• Data extract:

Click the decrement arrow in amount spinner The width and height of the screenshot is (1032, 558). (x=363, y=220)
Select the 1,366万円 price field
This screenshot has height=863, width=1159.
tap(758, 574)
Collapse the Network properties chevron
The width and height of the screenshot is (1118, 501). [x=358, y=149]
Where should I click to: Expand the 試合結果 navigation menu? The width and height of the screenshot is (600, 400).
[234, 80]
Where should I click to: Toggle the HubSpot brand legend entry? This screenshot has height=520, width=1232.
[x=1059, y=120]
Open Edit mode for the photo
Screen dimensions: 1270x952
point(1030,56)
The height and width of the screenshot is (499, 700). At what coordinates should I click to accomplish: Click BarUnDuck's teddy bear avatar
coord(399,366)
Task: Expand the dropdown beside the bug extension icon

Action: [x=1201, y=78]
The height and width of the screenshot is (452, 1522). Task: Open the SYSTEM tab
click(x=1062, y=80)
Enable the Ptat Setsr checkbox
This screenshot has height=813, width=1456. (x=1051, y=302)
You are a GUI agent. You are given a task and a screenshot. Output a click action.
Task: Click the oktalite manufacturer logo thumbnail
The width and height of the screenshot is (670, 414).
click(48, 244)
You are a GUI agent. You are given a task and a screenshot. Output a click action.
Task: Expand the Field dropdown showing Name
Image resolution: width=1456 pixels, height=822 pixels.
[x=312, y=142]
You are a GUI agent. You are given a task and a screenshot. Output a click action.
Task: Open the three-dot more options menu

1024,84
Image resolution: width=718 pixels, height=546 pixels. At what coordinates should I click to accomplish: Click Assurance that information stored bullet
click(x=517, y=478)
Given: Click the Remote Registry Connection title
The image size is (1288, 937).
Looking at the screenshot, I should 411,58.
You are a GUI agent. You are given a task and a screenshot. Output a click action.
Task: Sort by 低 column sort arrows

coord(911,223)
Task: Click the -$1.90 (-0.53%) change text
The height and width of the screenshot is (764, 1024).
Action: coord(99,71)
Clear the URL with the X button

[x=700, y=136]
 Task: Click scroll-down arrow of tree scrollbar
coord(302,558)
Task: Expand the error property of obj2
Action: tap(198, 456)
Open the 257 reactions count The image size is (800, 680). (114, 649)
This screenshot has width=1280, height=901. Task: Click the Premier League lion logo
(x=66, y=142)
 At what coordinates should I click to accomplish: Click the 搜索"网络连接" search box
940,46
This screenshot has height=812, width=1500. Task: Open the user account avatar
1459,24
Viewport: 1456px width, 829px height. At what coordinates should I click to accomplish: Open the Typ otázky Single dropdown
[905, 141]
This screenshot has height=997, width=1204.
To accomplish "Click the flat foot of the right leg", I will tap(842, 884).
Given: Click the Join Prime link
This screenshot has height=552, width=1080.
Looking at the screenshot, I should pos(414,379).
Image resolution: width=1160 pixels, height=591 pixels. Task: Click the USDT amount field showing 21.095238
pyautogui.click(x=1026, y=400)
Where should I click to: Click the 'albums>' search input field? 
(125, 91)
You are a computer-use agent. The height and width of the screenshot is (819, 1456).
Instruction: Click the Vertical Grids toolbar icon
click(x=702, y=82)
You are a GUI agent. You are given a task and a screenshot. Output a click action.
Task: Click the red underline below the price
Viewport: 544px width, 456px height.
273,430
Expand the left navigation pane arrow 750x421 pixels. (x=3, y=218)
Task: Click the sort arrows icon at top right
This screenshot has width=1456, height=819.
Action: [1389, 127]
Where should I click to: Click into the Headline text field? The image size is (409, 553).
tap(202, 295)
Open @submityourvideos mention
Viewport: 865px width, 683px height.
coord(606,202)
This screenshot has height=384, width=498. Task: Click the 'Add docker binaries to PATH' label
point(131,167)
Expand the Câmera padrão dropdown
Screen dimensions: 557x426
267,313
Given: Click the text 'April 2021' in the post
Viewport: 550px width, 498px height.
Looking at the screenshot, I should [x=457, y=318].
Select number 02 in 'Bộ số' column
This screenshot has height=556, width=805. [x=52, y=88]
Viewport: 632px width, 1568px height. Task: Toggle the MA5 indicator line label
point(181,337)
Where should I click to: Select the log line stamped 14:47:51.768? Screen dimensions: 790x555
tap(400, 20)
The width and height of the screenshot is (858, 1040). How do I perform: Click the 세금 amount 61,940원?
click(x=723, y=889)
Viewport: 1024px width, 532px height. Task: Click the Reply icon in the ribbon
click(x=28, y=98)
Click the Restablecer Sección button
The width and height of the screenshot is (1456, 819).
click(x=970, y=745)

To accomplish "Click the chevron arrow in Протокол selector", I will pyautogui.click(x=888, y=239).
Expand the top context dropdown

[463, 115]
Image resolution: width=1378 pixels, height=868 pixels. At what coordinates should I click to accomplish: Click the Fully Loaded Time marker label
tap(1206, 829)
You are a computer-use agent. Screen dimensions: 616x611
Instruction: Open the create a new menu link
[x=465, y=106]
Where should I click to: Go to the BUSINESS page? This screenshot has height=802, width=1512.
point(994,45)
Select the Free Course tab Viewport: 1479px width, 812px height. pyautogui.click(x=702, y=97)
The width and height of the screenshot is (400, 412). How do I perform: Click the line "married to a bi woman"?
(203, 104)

• Work instructions:
Print the whole listing above again, reproducing every line without any change.

• Answer to this problem:
Click the decrement arrow in amount spinner The width and height of the screenshot is (1032, 558). (x=363, y=220)
Select the 1,366万円 price field
This screenshot has height=863, width=1159.
tap(758, 574)
Collapse the Network properties chevron
The width and height of the screenshot is (1118, 501). [x=358, y=149]
Where should I click to: Expand the 試合結果 navigation menu? The width and height of the screenshot is (600, 400).
[234, 80]
Where should I click to: Toggle the HubSpot brand legend entry? This screenshot has height=520, width=1232.
[x=1059, y=120]
Open Edit mode for the photo
Screen dimensions: 1270x952
point(1030,56)
The height and width of the screenshot is (499, 700). At what coordinates should I click to accomplish: Click BarUnDuck's teddy bear avatar
coord(399,366)
Task: Expand the dropdown beside the bug extension icon

Action: [x=1201, y=78]
The height and width of the screenshot is (452, 1522). Task: Open the SYSTEM tab
click(x=1062, y=80)
Enable the Ptat Setsr checkbox
This screenshot has height=813, width=1456. (x=1051, y=302)
You are a GUI agent. You are given a task and a screenshot. Output a click action.
Task: Click the oktalite manufacturer logo thumbnail
The width and height of the screenshot is (670, 414).
click(48, 244)
You are a GUI agent. You are given a task and a screenshot. Output a click action.
Task: Expand the Field dropdown showing Name
Image resolution: width=1456 pixels, height=822 pixels.
[x=312, y=142]
You are a GUI agent. You are given a task and a screenshot. Output a click action.
Task: Open the three-dot more options menu

1024,84
Image resolution: width=718 pixels, height=546 pixels. At what coordinates should I click to accomplish: Click Assurance that information stored bullet
click(x=517, y=478)
Given: Click the Remote Registry Connection title
The image size is (1288, 937).
Looking at the screenshot, I should 411,58.
You are a GUI agent. You are given a task and a screenshot. Output a click action.
Task: Sort by 低 column sort arrows

coord(911,223)
Task: Click the -$1.90 (-0.53%) change text
The height and width of the screenshot is (764, 1024).
Action: coord(99,71)
Clear the URL with the X button

[x=700, y=136]
 Task: Click scroll-down arrow of tree scrollbar
coord(302,558)
Task: Expand the error property of obj2
Action: tap(198, 456)
Open the 257 reactions count The image size is (800, 680). (114, 649)
This screenshot has width=1280, height=901. Task: Click the Premier League lion logo
(x=66, y=142)
 At what coordinates should I click to accomplish: Click the 搜索"网络连接" search box
940,46
This screenshot has height=812, width=1500. Task: Open the user account avatar
1459,24
Viewport: 1456px width, 829px height. At what coordinates should I click to accomplish: Open the Typ otázky Single dropdown
[905, 141]
This screenshot has height=997, width=1204.
To accomplish "Click the flat foot of the right leg", I will tap(842, 884).
Given: Click the Join Prime link
This screenshot has height=552, width=1080.
Looking at the screenshot, I should pos(414,379).
Image resolution: width=1160 pixels, height=591 pixels. Task: Click the USDT amount field showing 21.095238
pyautogui.click(x=1026, y=400)
Where should I click to: Click the 'albums>' search input field? 
(125, 91)
You are a computer-use agent. The height and width of the screenshot is (819, 1456).
Instruction: Click the Vertical Grids toolbar icon
click(x=702, y=82)
You are a GUI agent. You are given a task and a screenshot. Output a click action.
Task: Click the red underline below the price
Viewport: 544px width, 456px height.
273,430
Expand the left navigation pane arrow 750x421 pixels. (x=3, y=218)
Task: Click the sort arrows icon at top right
This screenshot has width=1456, height=819.
Action: [1389, 127]
Where should I click to: Click into the Headline text field? The image size is (409, 553).
tap(202, 295)
Open @submityourvideos mention
Viewport: 865px width, 683px height.
coord(606,202)
This screenshot has height=384, width=498. Task: Click the 'Add docker binaries to PATH' label
point(131,167)
Expand the Câmera padrão dropdown
Screen dimensions: 557x426
267,313
Given: Click the text 'April 2021' in the post
Viewport: 550px width, 498px height.
Looking at the screenshot, I should [x=457, y=318].
Select number 02 in 'Bộ số' column
This screenshot has height=556, width=805. [x=52, y=88]
Viewport: 632px width, 1568px height. Task: Toggle the MA5 indicator line label
point(181,337)
Where should I click to: Select the log line stamped 14:47:51.768? Screen dimensions: 790x555
tap(400, 20)
The width and height of the screenshot is (858, 1040). How do I perform: Click the 세금 amount 61,940원?
click(x=723, y=889)
Viewport: 1024px width, 532px height. Task: Click the Reply icon in the ribbon
click(x=28, y=98)
Click the Restablecer Sección button
The width and height of the screenshot is (1456, 819).
click(x=970, y=745)

To accomplish "Click the chevron arrow in Протокол selector", I will pyautogui.click(x=888, y=239).
Expand the top context dropdown

[463, 115]
Image resolution: width=1378 pixels, height=868 pixels. At what coordinates should I click to accomplish: Click the Fully Loaded Time marker label
tap(1206, 829)
You are a computer-use agent. Screen dimensions: 616x611
Instruction: Open the create a new menu link
[x=465, y=106]
Where should I click to: Go to the BUSINESS page? This screenshot has height=802, width=1512.
point(994,45)
Select the Free Course tab Viewport: 1479px width, 812px height. pyautogui.click(x=702, y=97)
The width and height of the screenshot is (400, 412). How do I perform: Click the line "married to a bi woman"?
(203, 104)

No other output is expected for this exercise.